Media pemerintah Iran melaporkan bahwa tim ekonomi pemerintah mengadakan pertemuan darurat untuk membahas "kebijakan mata uang, perdagangan, dan kesejahteraan publik."
Lalu pada Senin sore, Kantor Berita Republik Islam (IRNA) yang dikelola pemerintah melaporkan bahwa Presiden Masoud Pezeshkian telah menerima pengunduran diri Gubernur Bank Sentral Mohammad-Reza Farzin, dan menunjuk mantan Menteri Ekonomi Abdolnaser Hemmati sebagai penggantinya.
Meski masih terbatas secara skala dan intensitasnya, protes di Teheran menyoroti tekanan akibat inflasi yang melonjak dan biaya hidup yang meningkat bagi jutaan warga Iran.
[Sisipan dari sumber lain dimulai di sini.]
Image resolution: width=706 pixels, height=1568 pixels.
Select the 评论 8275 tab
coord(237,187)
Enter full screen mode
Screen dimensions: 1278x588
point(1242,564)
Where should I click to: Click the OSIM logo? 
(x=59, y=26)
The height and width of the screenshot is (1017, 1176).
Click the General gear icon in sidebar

Sanksi-sanksi membebani ekonomi Iran, mengurangi pendapatan pemerintah, terutama dari ekspor minyak. Serangan udara Israel pada Juni yang menghantam situs nuklir Iran, dibantu oleh pemerintahan Presiden AS Donald Trump, mengakhiri negosiasi berbulan-bulan antara Teheran dan Washington mengenai kesepakatan untuk membatasi aktivitas nuklir Iran dengan imbalan pencabutan sanksi.
Mengatasi hal tersebut, Iran mencari sumber pendapatan baru, termasuk menaikkan harga bensin yang disubsidi besar-besaran untuk kali pertama sejak 2019. Langkah ini pernah memicu protes mematikan di masa lalu.
Pekan lalu, pemerintah memperkenalkan rancangan anggaran untuk tahun fiskal Iran berikutnya, menargetkan peningkatan pendapatan pajak sebesar 60%. Rancangan tersebut juga mengusulkan kenaikan gaji sebesar 20% bagi pegawai pemerintah dan pensiunan, jauh di bawah tingkat inflasi yang melebihi 40%.
Di Grand Bazaar Teheran, beberapa video yang muncul menunjukkan pasukan keamanan menggunakan gas air mata untuk membubarkan kerumunan. Bloomberg tidak dapat memverifikasi secara independen keaslian rekaman tersebut.